That is what we have allowed heavy metal to become. I do not like that.
Heavy metal has many forms. It evolves. It mutates. The definition of the heavy metal sound is different now than it was in 1990, which is different than what it was in 1980. Heavy metal is not an established sound with a strict set of ingredients.
Heavy metal's subgenres have dedicated fans and dedicated detractors. Those who like one subgenre can be called "gay" by lovers of other subgenres. Fans of certain sounds will call other sounds "noise." Certain styles of heavy metal being included in certain heavy metal festivals are considered to be breaking the mood. Heavy metal is not a brotherhood.
Some fans and artists in heavy metal wear leather. Lots of it. Bracers with spikes, jackets, pants, boots. Mad medieval bikers! Some look like fetish models. Some dress up like Vikings. Some wear makeup. Some wear jeans and band T-shirts. Some wear old denim vests with old German thrash band patches on them. Some always look like they just got out of bed and threw on whatever was on the floor nearby. Some wear wifebeaters and oversized shorts. Some even wear suits. Heavy metal is not a fashion and it is certainly not a uniform.
Musicians change styles all the time according to their own wishes. Albums are re-released with different formats and bonus tracks all the time, requiring people to either buy essentially the same album twice or illegally download in order to hear all of the available songs. Heavy metal is not about the fans.
Record companies stipulate deadlines for albums all the time. They can have veto power over songs, running order and length of albums, and even replacement members. Fans are quick to download unauthorized free songs. Heavy metal is not about the musicians.
Musicians purposefully dress certain ways. Musicians spend money on photo shoots. They negotiate contracts for recording, for live appearances. They dress up their albums with artwork and make an effort to make it more appealing to potential consumers. Heavy metal is not just about the music.
So what is heavy metal if it's not about a specific sound or a unified movement?

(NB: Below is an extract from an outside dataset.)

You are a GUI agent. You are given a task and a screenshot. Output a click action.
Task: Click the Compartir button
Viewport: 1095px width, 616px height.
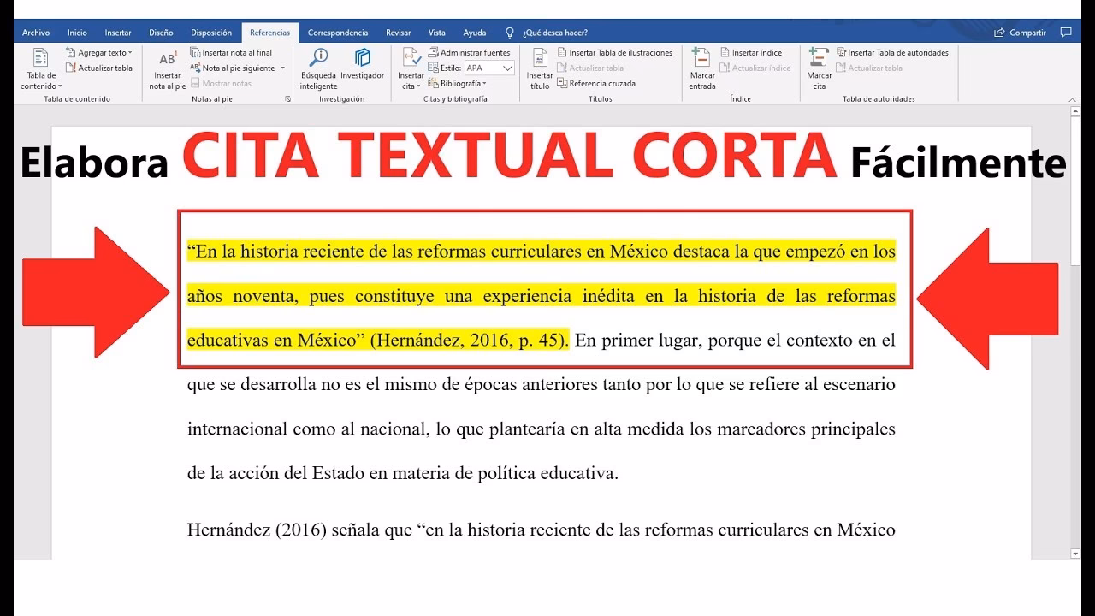click(1020, 32)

The first theories of a definition of heavy metal can be found by looking at the popularity of heavy metal against a political backdrop. In the mid-90s, the lowest point of heavy metal in terms of popularity, it remained healthiest in the more restrictive cultures, and went off of the mainstream radar in more open societies.

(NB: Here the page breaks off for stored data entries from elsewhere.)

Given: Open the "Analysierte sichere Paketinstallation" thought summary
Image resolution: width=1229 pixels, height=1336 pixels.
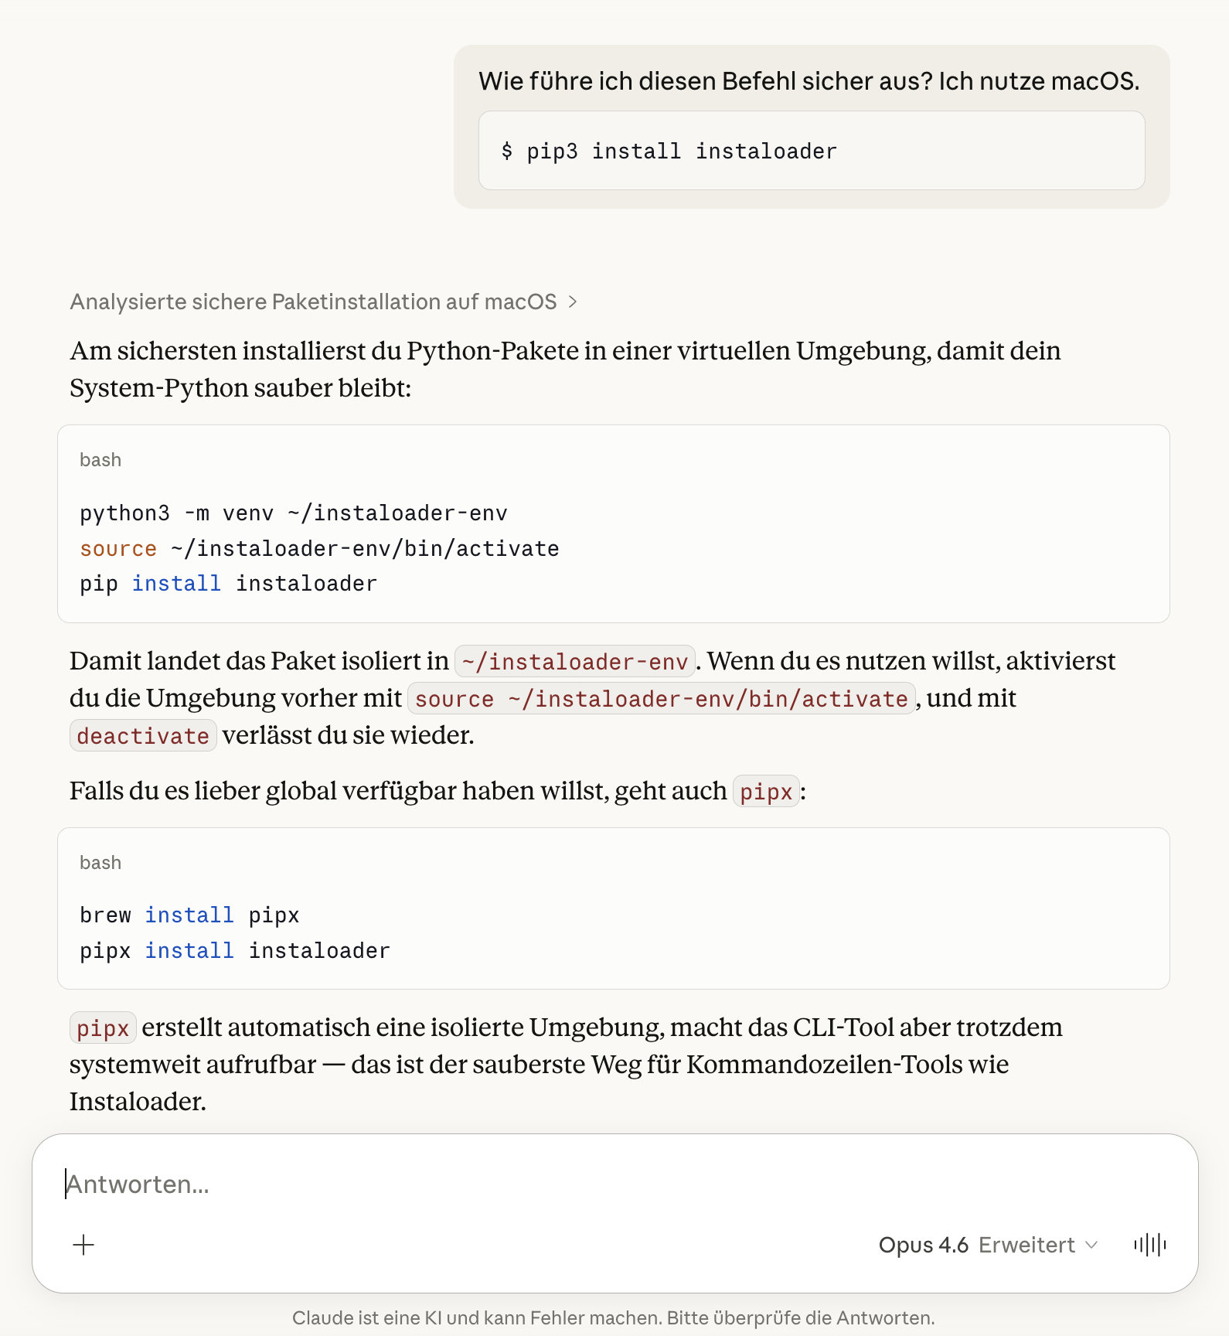Looking at the screenshot, I should point(313,302).
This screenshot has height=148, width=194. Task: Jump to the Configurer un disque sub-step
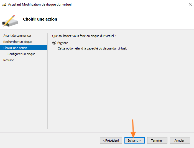(x=21, y=54)
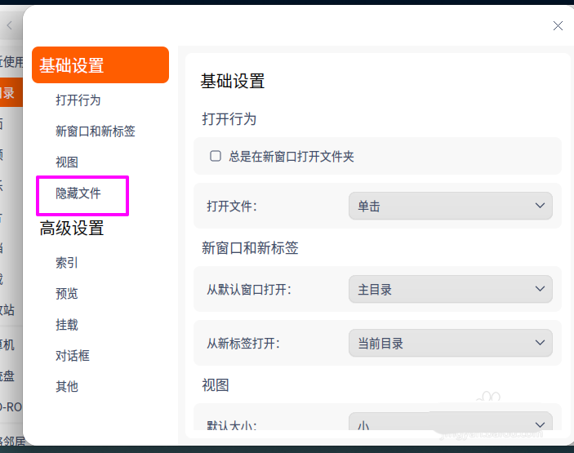Open the 默认大小 dropdown
This screenshot has height=453, width=574.
point(450,424)
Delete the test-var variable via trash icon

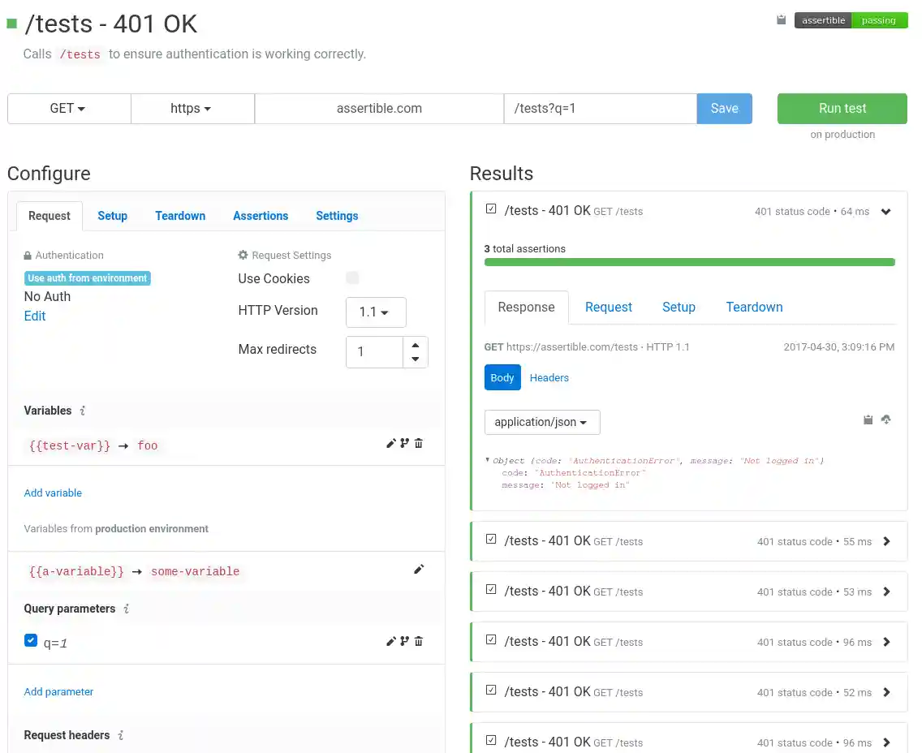coord(419,443)
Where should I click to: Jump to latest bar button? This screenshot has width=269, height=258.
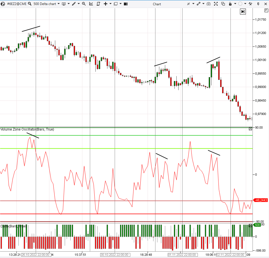(x=243, y=11)
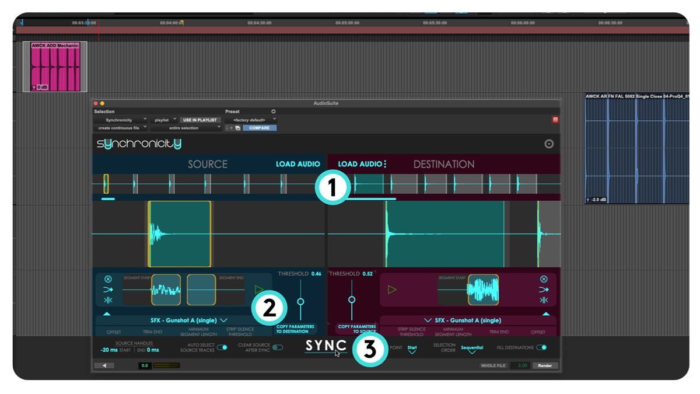700x394 pixels.
Task: Click destination Load Audio options dots
Action: click(385, 164)
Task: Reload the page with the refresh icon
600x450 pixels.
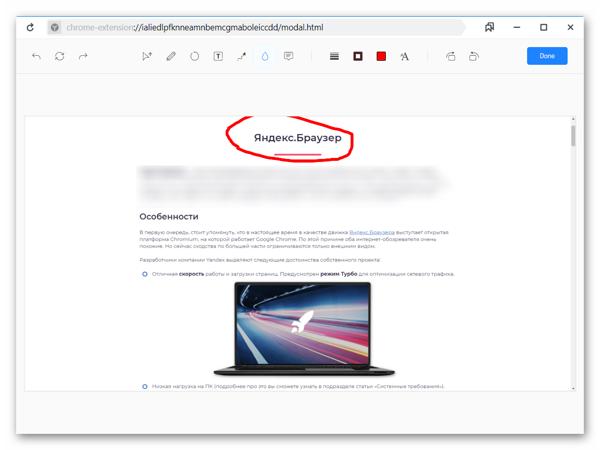Action: point(30,27)
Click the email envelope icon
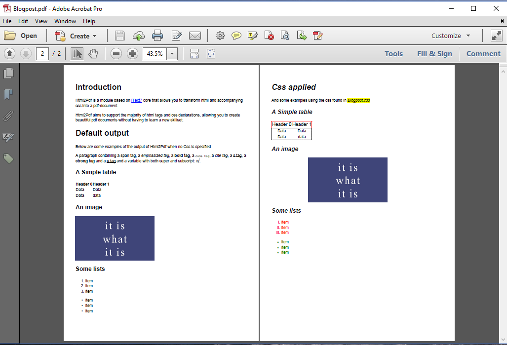 195,36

In Japan, a rigid society awash in strict tradition and standards of expected behavior, heavy metal flourished. I have no idea how it fared compared to 'regular' music, but there were a good number of American and European artists able to make a living solely through selling albums in Japan. We could even go so far to say that the reason there are any number of veteran heavy metal bands still in the scene at all is because Japan allowed them to survive economically. Heavy metal fans worldwide recognize the debt owed to the Japanese fans by completely ignoring Japanese release dates when coming up with 'best of the year' lists.
Rumors and whispers of the popularity of heavy metal in Russia and Latin America reached the main heavy metal territories bit by bit as musicians played there and described the massive crowds that came to see them. These areas are not as culturally oppressive as they are economically depressed, and all the freedom in the world does no good to those who have little money to enjoy its fruits.

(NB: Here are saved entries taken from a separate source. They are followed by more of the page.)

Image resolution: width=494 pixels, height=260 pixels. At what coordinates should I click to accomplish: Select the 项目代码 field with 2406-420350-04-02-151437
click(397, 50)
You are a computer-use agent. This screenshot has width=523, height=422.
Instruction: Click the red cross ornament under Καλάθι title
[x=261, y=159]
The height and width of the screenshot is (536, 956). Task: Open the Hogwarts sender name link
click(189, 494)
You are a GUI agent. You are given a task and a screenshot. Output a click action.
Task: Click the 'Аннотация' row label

Europe, to generalize a diverse cultural landscape (they're doing it to themselves for real anyway ), kept a baseline heavy metal scene for much of the 90s. Questionably heavy metal albums such as Wildhoney and Mandylion had great success in the lean years, leading the way for albums like Enthrone Darkness Triumphant and Glory to the Brave to enjoy their success. While the oppressiveness of the culture varies from nation to nation, the popularity of heavy metal tends to be greater wherever there is a more hard-line government. Germany has banned certain heavy metal albums and cover art outright, and will arrest you for expressing the wrong thought or making the wrong hand gesture, and that's the heart of heavy metal in Europe. France will fine you for expressing certain 'incorrect' views, and they have a strong heavy metal following.
In the United States, the 80s were dominated politically by the Reagan administration, which was then replaced by the administration of Reagan's Vice-President. "Greed" was "good." The building of the military industrial complex and the encouragement given to big business and patriotism left a lot of room for disenfranchisement. Heavy metal was huge.
Yet look at the 90s. The US rolled over Iraq in the first Gulf War. War might not have been a thing of the past, but it was nothing America thought it had to be afraid of any longer. The Soviet Bloc was smashed, the Russians were now our friends, and to the average American, situations like the breakdown of Yugoslavia were considered minor, local corrections made as the world was coming together.
The conservative regime ended as Bill Clinton was elected. He was a more personable everyman than had been in power for many years, and he brought a reputation for liking women, pot, and McDonald's into the White House. America was going to be more relaxed and laid back.
This is when heavy metal died in the US. It was pushed off of the mainstream map completely. The mainstream moved away from music of individual power and into the worlds of grunge (later morphing into alternative rock and then nu-heavy metal) and rap.
In the new millennium, the US had a new conservative administration, renewed threats of enemies who we are told can vaporize large amounts of people, and renewed economic uncertainty. The individual is again in an environment where they feel they are not so much in control of their own life.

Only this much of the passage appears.